In 2010, scientists in Dublin successfully sequenced the first entire genome of an Irish person.
This research revealed some startling differences between the 'Irish' and that of already sequenced 'English' genomes.
With the explosion in the rate of DNA sequencing, it is only a matter of time before countless genomes from across the British Isles are available, allowing direct comparisons to be made between the English, Irish, Scottish and Welsh.
In this programme, Tracey Logan explains how analysis of DNA can be used to trace back ancestral lineages.
She considers what the results of such studies might tell us about ancient Britons and how this is reflected in the multi-cultural British Isles of the 21st century.
She asks should we be prepared to draw further lines of difference between the four nations or will we be forced to accept a shared ancient heritage?
She travels to Edinburgh where she finds a Scottish Chieftain who is fearful of the impact that hard genomic facts might have on his much-loved clan heritage.

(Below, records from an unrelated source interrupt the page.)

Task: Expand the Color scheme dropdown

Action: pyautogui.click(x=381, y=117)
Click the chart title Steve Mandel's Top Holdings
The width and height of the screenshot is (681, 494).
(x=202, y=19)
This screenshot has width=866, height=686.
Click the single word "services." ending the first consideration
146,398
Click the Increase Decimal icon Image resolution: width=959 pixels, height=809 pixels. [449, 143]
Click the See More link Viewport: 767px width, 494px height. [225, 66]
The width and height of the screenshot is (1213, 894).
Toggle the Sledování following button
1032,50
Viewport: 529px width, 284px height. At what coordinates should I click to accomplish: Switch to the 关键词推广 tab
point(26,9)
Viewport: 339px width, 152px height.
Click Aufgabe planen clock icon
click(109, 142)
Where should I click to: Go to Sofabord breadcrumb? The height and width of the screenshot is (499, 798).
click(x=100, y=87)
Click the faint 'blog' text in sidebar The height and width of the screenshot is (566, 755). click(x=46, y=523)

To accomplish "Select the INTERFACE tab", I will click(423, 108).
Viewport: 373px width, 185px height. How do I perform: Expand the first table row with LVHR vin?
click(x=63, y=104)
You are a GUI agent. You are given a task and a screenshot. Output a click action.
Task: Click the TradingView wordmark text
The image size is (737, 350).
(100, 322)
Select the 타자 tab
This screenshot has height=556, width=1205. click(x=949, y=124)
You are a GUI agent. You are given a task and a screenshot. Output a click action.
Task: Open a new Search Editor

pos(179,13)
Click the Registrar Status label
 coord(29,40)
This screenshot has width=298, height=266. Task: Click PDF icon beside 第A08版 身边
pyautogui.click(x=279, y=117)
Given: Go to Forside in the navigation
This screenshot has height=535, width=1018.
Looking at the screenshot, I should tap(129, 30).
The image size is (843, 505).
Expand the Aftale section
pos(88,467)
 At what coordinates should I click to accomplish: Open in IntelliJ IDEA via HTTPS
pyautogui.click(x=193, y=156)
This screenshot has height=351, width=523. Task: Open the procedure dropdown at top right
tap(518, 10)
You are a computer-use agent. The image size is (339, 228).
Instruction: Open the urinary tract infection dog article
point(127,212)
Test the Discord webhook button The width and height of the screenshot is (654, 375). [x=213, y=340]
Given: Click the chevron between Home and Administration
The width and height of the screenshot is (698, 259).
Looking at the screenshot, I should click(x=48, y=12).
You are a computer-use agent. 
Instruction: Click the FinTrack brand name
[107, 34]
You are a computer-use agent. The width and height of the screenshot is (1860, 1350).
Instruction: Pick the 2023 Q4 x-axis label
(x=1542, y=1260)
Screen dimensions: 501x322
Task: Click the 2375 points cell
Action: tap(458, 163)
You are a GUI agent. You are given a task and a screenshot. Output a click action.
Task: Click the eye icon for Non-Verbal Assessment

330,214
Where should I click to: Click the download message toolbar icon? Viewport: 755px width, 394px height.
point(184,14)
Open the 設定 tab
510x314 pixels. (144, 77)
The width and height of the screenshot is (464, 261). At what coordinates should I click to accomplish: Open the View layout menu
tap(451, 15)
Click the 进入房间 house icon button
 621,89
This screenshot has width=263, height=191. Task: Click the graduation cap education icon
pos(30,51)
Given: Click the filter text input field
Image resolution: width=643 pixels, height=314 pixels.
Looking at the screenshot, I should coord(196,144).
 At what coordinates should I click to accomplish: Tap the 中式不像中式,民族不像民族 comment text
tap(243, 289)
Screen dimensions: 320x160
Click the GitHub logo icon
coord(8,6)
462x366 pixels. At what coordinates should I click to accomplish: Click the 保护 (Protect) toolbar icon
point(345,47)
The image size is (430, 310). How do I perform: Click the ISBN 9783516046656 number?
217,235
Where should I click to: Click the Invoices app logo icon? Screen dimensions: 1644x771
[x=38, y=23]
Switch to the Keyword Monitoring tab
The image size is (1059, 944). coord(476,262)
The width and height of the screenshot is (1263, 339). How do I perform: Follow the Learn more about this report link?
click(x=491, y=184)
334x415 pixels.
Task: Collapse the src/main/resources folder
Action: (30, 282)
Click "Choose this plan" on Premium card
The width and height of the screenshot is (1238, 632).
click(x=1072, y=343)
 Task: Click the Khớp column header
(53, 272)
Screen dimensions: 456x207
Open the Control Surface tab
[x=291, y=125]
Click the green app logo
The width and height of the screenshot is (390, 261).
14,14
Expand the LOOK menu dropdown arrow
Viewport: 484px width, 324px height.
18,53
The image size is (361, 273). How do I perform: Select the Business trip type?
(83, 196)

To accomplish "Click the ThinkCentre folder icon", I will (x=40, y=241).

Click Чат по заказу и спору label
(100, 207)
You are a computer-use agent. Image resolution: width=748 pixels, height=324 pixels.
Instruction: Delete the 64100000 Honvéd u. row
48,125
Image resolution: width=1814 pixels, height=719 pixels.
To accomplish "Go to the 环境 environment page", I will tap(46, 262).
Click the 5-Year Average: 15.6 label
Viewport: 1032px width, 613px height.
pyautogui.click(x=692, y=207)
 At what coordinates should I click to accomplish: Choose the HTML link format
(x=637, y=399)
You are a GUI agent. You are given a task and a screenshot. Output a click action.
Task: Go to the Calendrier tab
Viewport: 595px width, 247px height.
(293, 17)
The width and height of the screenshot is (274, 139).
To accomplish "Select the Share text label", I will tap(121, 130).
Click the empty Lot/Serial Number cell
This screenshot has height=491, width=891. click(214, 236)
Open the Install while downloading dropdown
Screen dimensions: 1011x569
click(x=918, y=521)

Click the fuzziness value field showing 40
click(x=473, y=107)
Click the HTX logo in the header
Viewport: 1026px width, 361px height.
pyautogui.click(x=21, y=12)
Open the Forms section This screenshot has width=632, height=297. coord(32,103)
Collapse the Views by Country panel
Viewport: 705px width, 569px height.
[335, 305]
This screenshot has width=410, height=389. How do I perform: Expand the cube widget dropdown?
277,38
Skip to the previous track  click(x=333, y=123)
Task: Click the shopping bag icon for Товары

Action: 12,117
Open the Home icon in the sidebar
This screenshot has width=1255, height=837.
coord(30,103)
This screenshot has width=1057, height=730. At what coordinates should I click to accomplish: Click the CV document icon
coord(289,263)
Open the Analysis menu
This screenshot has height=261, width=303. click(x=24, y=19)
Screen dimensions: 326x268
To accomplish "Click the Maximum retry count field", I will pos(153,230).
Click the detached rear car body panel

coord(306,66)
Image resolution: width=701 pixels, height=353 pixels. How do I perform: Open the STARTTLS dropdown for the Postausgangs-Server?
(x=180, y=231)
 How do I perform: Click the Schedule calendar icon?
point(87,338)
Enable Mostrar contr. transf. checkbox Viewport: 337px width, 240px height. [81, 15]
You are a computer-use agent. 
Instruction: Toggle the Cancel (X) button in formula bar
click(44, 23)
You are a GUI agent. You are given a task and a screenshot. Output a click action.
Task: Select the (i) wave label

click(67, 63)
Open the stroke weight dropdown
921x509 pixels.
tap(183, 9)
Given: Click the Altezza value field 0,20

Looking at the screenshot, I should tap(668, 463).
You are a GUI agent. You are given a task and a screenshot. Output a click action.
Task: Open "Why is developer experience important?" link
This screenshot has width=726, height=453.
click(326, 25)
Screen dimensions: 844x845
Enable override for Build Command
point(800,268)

She meets geneticists who are looking for traces of Viking ancestry amongst modern day residents of the Wirral peninsula.
She joins volunteers in Canterbury who have elected to share their DNA with the People of the British Isles Project and she decides to have her own maternal and paternal ancestral lineages revealed though DNA analysis.
Producer: Helen Toland
Tracey Logan looks at how new advances in genetics may mean a rewrite of British history.